Novel miniaturized neurotool for ultrasound brain stimulation

Non-invasive ultrasound stimulation is a promising modality because of its competitive advantages such as focusing capability, beam steering precision, and long-term safety. While current transcranial ultrasound stimulation for small animals during in -vivo experiments is limited to acute stimulation anesthesia in stereotaxic fixation, with the newly developed miniaturized ultrasound ring array transducer, the ultrasound neuromodulation of a freely-moving animal is now possible for the first time. This technology will enable the investigation of neuronal functional connectivity and the discovery of new therapeutics effects.

Article  |  Fall 2019

A KAIST research team led by Prof. Hyunjoo Jenny Lee has developed the world’s first miniaturize ultrasound brain stimulation device for small freely-moving animals. Since ultrasound neuromodulation offers numerous advantages as a non-invasive brain stimulation modality for clinical applications, it is essential to investigate the effects of ultrasound neuromodulation using a wide range of animal models to find the cure.

Listed entries:
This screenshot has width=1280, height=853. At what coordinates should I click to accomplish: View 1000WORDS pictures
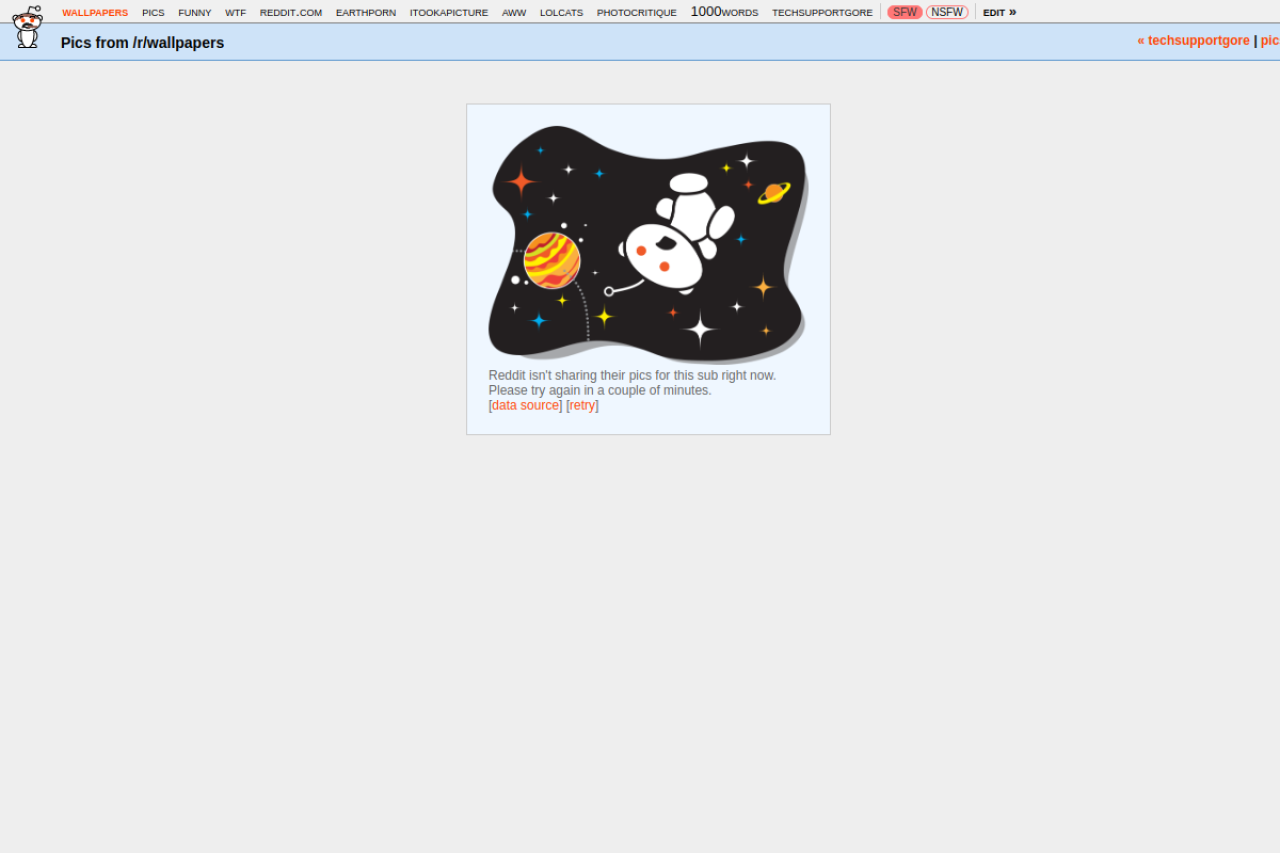[x=724, y=12]
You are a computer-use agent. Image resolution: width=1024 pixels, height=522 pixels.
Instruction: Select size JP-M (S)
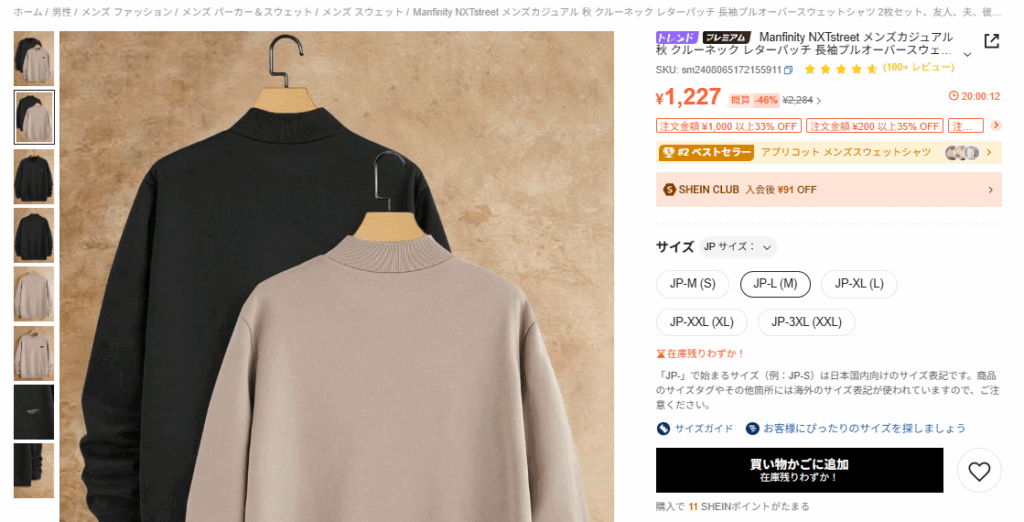click(692, 284)
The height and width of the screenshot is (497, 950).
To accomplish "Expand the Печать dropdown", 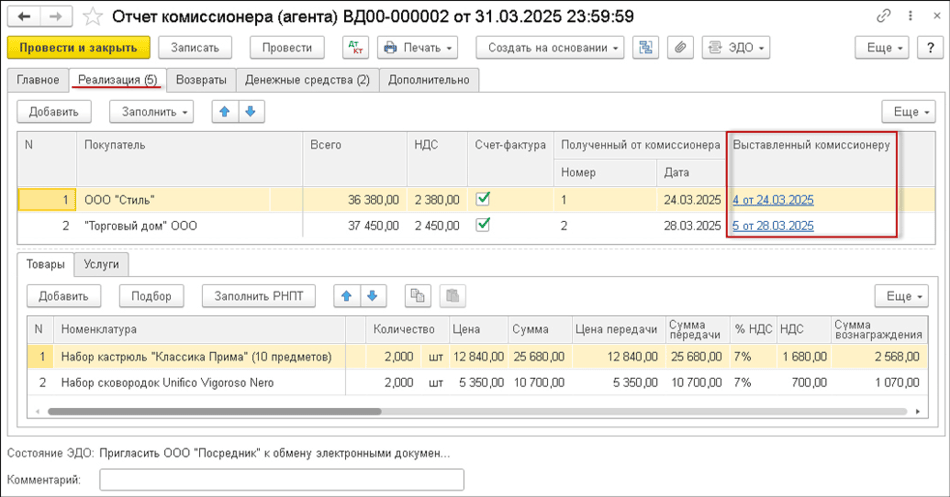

Exercise goal: In the page about the miniaturized ultrasound brain stimulation device, who led the KAIST research team that developed it?

Task response: Prof. Hyunjoo Jenny Lee